Plany wielkich i małych miast świata, w tym tak znanych jak Rzym, Aleksandria i Jerozolima, są prezentowane w Muzeum im. Emeryka Hutten-Czapskiego w Krakowie. Osobna ekspozycja została poświęcona ołowianym znakom pieczętnym.
Obie wystawy będą dostępne dla zwiedzających od środy.
Oglądający ekspozycję "Nie tylko stolice. Miasta świata w starodrukach" zobaczą, jak przed wiekami wyglądały Aleksandria, Jerozolima, Konstantynopol, Moskwa, Rzym, Monachium, ale też Warszawa, Kraków, Gdańsk i Wrocław. "Staramy się odkryć istotę i fenomen miasta. Pokazujemy zarówno miasta małe, jak i wielkie metropolie. Przedstawienia kartograficzne, panoramy, widoki zabytkowych budowli pochodzą z ksiąg wydanych od XVI do początku XIX wieku. Są to stare atlasy, książki o tematyce historycznej, podróżniczej, przewodniki oraz co ciekawe zbiory statutów, przywilejów i konstytucji" – mówiła we wtorek dziennikarzom kurator wystawy Iwona Długopolska.
Na wystawie jest prezentowanych także 25 luźnych planów. Przedstawienia miast na planach w ciągu stuleci zmieniały się, co miało związek z rozwojem metod pomiarów w terenie i ze zmianami w samej sztuce kartograficznej.
Wśród pokazywanych starodruków znajdują się monumentalny atlas miast Georga Brauna i Franza Hogenberga z lat 1572–1617 oraz atlas świata Abrahama Orteliusa. Obok typowych widoków są także przedstawienia miast na kartach tytułowych ksiąg, w winietach czy drukach reklamowych. XVII-wieczny Konstantynopol zwiedzający poznają dzięki panoramie na miedziorycie mierzącym blisko dwa metry długości z księgi znanego holenderskiego podróżnika Corneliusa de Bruyna. Widok Monachium znalazł się w tle druku reklamującego oberżę, a widok francuskiej cytadeli Sisteron w książce o uwięzieniu przyszłego króla Polski Jana Kazimierza.
W Muzeum Hutten-Czapskiego można też oglądać ołowiane znaki pieczętne – czyli plomby. Choć niepozorne z wyglądu i opatrzone różnymi, tajemniczymi symbolami są chętnie zbierane przez kolekcjonerów. Te pokazywane w Krakowie pochodzą z czasów średniowiecza (XI-XIII wiek) i zostały znalezione u stóp Góry Zamkowej w Drohiczynie.
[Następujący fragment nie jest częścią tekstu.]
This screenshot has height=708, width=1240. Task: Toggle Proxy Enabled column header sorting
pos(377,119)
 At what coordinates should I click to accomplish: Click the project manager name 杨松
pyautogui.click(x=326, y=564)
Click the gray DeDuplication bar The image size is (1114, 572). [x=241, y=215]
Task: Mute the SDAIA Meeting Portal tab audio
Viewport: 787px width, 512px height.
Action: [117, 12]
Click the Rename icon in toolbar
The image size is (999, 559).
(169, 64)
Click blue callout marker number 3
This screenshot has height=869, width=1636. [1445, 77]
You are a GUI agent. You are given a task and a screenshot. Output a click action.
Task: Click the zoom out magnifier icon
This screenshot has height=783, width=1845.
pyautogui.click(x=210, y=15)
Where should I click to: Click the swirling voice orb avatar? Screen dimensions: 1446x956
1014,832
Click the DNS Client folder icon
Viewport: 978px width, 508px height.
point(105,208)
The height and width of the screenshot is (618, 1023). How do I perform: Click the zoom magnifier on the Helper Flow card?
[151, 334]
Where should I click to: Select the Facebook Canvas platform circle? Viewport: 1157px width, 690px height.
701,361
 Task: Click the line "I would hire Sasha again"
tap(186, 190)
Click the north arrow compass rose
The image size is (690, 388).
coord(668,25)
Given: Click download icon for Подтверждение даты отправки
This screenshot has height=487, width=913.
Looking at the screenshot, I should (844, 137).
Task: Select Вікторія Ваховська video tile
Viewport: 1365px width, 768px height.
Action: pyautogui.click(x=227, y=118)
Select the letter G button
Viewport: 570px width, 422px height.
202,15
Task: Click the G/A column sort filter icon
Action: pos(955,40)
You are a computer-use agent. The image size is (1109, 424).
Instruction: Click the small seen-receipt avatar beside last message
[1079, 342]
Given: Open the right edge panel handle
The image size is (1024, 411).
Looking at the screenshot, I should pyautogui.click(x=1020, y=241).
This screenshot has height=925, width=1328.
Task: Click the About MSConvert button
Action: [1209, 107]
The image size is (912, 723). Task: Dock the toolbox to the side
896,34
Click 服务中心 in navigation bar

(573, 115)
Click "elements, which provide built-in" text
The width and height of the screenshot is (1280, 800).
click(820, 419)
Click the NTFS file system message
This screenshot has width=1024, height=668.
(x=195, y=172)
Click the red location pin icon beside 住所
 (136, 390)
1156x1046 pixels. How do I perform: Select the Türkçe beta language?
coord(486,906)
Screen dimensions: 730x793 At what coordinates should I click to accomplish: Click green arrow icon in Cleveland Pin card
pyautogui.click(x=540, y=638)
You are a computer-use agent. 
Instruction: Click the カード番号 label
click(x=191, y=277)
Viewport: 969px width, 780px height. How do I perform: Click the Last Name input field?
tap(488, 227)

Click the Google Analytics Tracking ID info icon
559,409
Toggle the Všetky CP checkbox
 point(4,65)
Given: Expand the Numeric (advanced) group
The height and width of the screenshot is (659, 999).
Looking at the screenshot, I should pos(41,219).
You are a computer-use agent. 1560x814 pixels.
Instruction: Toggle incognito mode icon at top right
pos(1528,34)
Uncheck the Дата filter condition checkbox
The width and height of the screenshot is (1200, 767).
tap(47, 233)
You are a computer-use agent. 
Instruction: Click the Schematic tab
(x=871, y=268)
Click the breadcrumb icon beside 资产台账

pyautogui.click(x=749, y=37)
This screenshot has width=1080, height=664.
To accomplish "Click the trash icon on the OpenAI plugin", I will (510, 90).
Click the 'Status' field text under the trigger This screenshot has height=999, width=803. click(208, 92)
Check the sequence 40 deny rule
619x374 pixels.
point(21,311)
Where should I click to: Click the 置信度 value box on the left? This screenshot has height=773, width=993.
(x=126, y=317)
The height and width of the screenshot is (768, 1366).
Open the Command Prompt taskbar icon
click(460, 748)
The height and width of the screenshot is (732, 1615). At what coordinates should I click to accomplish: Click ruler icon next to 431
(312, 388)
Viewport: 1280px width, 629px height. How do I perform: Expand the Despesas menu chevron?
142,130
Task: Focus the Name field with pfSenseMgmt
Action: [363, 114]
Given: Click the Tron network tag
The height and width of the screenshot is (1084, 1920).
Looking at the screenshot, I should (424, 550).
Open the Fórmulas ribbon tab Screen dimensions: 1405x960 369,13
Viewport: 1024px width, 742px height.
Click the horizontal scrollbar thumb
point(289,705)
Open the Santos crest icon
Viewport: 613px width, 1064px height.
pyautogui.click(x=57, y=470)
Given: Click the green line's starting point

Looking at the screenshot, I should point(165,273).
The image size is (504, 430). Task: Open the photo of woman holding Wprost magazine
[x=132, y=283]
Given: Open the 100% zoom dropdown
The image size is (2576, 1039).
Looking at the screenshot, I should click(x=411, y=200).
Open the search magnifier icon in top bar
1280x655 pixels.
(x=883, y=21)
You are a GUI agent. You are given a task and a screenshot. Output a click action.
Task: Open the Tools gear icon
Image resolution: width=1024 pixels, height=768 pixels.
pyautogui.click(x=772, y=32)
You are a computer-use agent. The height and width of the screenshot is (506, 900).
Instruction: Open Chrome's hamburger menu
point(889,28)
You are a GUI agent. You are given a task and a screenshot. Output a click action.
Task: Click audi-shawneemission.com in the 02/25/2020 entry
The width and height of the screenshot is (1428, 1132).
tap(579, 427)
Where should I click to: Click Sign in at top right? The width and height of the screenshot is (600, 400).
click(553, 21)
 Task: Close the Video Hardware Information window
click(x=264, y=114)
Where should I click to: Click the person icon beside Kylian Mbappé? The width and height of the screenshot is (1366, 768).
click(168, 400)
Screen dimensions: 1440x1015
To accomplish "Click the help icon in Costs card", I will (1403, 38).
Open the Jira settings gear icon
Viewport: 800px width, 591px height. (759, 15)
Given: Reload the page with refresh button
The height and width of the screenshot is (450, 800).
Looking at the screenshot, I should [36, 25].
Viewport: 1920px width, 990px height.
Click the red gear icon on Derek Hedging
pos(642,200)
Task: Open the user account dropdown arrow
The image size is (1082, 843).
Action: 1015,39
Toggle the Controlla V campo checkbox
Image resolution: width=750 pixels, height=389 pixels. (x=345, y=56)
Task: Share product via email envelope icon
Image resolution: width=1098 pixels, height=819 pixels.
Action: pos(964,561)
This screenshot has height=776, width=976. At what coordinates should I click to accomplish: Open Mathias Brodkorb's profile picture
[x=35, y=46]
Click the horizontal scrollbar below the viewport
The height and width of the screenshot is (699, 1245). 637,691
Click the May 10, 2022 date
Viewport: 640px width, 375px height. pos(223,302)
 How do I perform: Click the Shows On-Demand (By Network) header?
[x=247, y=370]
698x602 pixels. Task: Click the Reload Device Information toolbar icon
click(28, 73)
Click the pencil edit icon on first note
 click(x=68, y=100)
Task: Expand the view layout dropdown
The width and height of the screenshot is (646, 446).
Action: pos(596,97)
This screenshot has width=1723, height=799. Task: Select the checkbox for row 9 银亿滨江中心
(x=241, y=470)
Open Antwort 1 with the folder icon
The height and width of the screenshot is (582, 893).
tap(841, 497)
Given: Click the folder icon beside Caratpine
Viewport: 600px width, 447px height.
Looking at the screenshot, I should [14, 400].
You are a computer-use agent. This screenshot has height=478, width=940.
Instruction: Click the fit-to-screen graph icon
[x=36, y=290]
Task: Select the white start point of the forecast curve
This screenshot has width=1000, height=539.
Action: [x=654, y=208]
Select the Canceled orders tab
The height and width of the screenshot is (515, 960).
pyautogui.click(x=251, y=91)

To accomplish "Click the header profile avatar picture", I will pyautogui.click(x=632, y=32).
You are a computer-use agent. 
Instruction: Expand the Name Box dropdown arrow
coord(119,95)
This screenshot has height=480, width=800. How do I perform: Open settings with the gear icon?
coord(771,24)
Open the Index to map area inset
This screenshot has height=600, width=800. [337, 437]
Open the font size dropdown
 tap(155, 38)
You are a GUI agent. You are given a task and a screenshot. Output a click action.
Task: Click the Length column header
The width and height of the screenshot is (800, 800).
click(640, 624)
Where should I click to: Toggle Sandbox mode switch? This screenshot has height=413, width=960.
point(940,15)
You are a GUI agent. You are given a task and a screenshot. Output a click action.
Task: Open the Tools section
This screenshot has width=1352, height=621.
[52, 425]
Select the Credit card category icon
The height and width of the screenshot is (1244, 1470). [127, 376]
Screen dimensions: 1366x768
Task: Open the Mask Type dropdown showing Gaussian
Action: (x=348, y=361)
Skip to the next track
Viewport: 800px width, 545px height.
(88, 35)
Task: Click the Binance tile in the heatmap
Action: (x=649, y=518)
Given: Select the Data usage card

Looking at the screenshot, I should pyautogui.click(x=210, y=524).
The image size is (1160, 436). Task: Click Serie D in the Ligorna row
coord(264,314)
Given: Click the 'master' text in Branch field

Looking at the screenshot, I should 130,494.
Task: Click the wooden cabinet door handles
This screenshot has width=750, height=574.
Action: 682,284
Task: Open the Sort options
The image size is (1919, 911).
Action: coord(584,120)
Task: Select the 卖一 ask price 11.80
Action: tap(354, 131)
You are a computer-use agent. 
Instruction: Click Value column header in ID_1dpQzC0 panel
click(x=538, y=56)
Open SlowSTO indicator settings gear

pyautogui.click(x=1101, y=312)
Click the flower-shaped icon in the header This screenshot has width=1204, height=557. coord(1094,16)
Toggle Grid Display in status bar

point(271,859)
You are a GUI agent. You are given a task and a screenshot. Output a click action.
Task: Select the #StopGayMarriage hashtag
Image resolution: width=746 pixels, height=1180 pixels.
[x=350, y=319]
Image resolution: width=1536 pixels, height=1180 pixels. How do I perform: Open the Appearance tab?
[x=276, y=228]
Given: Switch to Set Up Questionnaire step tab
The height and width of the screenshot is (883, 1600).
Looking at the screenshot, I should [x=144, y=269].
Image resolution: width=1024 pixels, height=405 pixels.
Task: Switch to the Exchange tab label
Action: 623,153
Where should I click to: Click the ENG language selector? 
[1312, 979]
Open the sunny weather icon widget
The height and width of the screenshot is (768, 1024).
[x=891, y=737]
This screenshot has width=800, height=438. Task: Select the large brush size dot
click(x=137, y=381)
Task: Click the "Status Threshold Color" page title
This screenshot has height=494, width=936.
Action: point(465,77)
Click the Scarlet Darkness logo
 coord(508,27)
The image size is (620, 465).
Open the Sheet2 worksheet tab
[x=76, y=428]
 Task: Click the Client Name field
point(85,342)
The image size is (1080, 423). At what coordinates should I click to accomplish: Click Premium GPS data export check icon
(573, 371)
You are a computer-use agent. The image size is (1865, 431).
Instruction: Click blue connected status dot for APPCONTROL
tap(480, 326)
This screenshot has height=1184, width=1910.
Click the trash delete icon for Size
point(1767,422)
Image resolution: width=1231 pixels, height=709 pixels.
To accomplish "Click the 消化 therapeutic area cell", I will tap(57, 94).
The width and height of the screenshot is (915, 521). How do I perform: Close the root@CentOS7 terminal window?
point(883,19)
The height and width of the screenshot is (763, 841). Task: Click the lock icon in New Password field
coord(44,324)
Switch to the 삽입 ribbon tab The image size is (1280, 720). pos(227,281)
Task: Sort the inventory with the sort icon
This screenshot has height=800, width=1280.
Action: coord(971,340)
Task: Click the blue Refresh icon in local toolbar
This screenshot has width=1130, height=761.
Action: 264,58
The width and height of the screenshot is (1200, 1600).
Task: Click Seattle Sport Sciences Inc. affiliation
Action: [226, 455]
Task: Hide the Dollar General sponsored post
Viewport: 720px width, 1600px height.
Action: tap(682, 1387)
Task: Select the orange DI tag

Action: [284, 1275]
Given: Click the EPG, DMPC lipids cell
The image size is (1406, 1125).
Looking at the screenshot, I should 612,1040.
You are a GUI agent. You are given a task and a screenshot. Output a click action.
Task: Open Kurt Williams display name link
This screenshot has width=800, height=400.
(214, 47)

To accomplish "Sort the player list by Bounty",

Naukowcy do dziś nie są pewni, do czego służyły.
"W tekście arabskiego pisarza i podróżnika Abu Hamida, który trafił także na Ruś Kijowską znalazł się opis pieniądza +przedmiotowego+, który funkcjonował na tym terenie. Pieniądzem miały być związane w pęki i opieczętowane ołowianą plombą z wizerunkiem króla skóry kun" - powiedziała Anna Bochnak, która razem z Mateuszem Woźniakiem przygotowała wystawę.
Można na niej zobaczyć m.in.: srebrne arabskie dirhamy z IX wieku, którymi płacono uwzględniając wagę kruszcu, średniowieczne plomby wraz z powiększeniem widniejących na nich znaków, plomby towarowe z Archiwum Miasta Krakowa od XVI do XVII wieku oraz współczesne plomby, w tym plastikowe, które wypierają te ołowiane.
Ekspozycji towarzyszy konferencja naukowa, w której uczestniczą specjaliści z 11 krajów m.in. z Czech, Niemiec, Polski, Rosji i Turcji. Konferencja odbywa się w ramach projektu finansowanego przez NCN.
"Znaleziono bardzo wiele plomb zwanych drohiczyńskimi. Mamy ich obecnie ok. 30 tys. Znamy je przede wszystkim z peryferiów Rusi Kijowskiej, z terenów graniczących z innym krajami. Prawdopodobnie służyły one do znakowania towarów opuszczających Ruś, a przy przekraczaniu granicy były one zrywane i wyrzucane. To tłumaczyłoby, dlaczego znajdowane są w rzekach. Nie jest jasne skąd pochodził ołów do ich wytwarzania, to będzie można ustalić dzięki współczesnym badaniom" - powiedział PAP prof. Uniwersytetu Rzeszowskiego archeolog i mediewista Marcin Wołoszyn.
Wystawa "Nie tylko stolice. Miasta świata w starodrukach" potrwa do 2 września, a ekspozycja "Istotne – niepozorne. Ołowiane znaki pieczętne" do 9 września.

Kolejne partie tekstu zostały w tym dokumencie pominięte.